Drs Noble and Highland explain the typical treatment goals physicians aim for when looking at ILD therapy options.
Ryan Haumschild, PharmD, MS, MBA: I’d like to transition to speak more about treatment and management. I know we’ve touched on this a little in the background of the disease, but I think it’s important for us to discuss the treatment paradigms, and what are the standard of care therapies for interstitial lung disease [ILD]. I want to start off with Dr Noble, if you could chime in on what are the goals of treatment for idiopathic pulmonary fibrosis [IPF], progressive fibrosing interstitial lung disease, and systemic sclerotic interstitial lung disease. What are the goals of treatment that you’re looking for, and what are you treating those patients with? If you could get us started.
Paul Noble, MD: My pleasure. My goal is always to prevent my patient from dying or needing a lung transplant. That’s why I say I’m kind of losing the game when that happens. Up front what’s key is making the decision, is this lung disease part of a systemic process, or is this really just the lung that’s involved? Distinguishing chronic HP [hypersensitivity pneumonitis] and connective tissue disease [CTD]-related fibrosing lung disease from IPF is essential because if it’s one of the former, you’re going to want to treat the underlying cause. What that means is getting rid of an inciting agent, but more importantly it means targeting the immune system. We believe both chronic HP and CTD-related ILD are immune-driven processes, so [we give] steroids and a steroid-sparing agent. My favorite is mycophenolate. We can oftentimes prevent progression and sometimes, not as often as we’d like, we can see major improvement and patients can be in “remission” for many years. I’ve had patients I’ve followed for upward of 20 years who’ve had a stable connective tissue disease and never gone on to need a lung transplant. That’s really critical. That’s one of my biggest concerns of community practitioners, where certainly with the progressive phenotype, the argument from some of the pharmaceutical companies is [to] just put everybody in on an antifibrotic treatment. My concern with that is if you miss the underlying cause, you’re keeping that patient from the opportunity of getting better because the antifibrotics don’t make you better. They slow the loss of lung function, but nobody really gets better in that sense.
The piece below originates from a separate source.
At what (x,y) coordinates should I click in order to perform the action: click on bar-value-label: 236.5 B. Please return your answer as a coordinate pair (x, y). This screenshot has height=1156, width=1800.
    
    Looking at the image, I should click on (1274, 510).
So early diagnosis, determining whether you’re going to target the immune system, and then if you do think it’s IPF, it is important then to consider an antifibrotic. It’s a really interesting conversation, particularly in early stages of the disease because as I’m sure we’ll talk about, there are tolerability issues with these medications. I had the good fortune to be involved with both nintedanib and pirfenidone from the very beginning for the IPF trials, and it’s very clear that they slow the loss of lung function.
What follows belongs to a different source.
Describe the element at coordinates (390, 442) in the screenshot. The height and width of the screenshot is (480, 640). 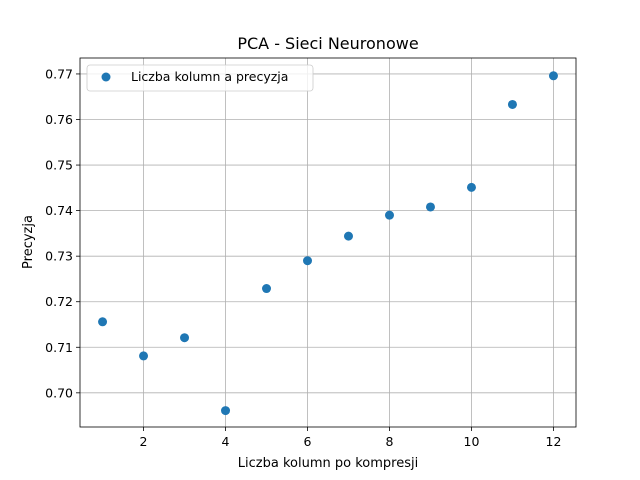
I see `x-tick-label: 8` at that location.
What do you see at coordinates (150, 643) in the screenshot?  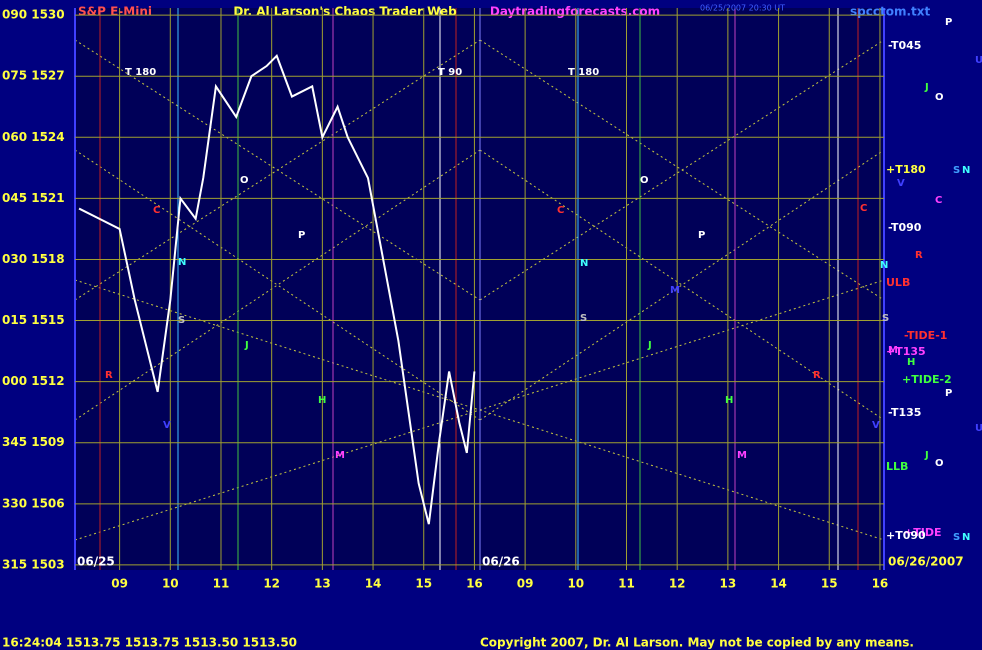 I see `quote: 16:24:04 1513.75 1513.75 1513.50 1513.50` at bounding box center [150, 643].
Ryan Haumschild, PharmD, MS, MBA: When you look at goals of treatment, I think you explained it well, you really want to manage the patient. You want to decrease inflammation, prevent any of the formation or the progression of lung scarring, and also try to remove the source of the problem. I think that’s another thing you worked out, that differential diagnosis of what is the true source, and how can we improve the quality of life for the patient? How do we minimize or manage any potential complications of disease progression? Then lastly, we want to decrease that deterioration of a patient’s quality of life because we know when patients have better quality of life, they function, they have higher motivation for therapy. I think Dr Highland hit on that in our previous conversation.
This transcript has been edited for clarity.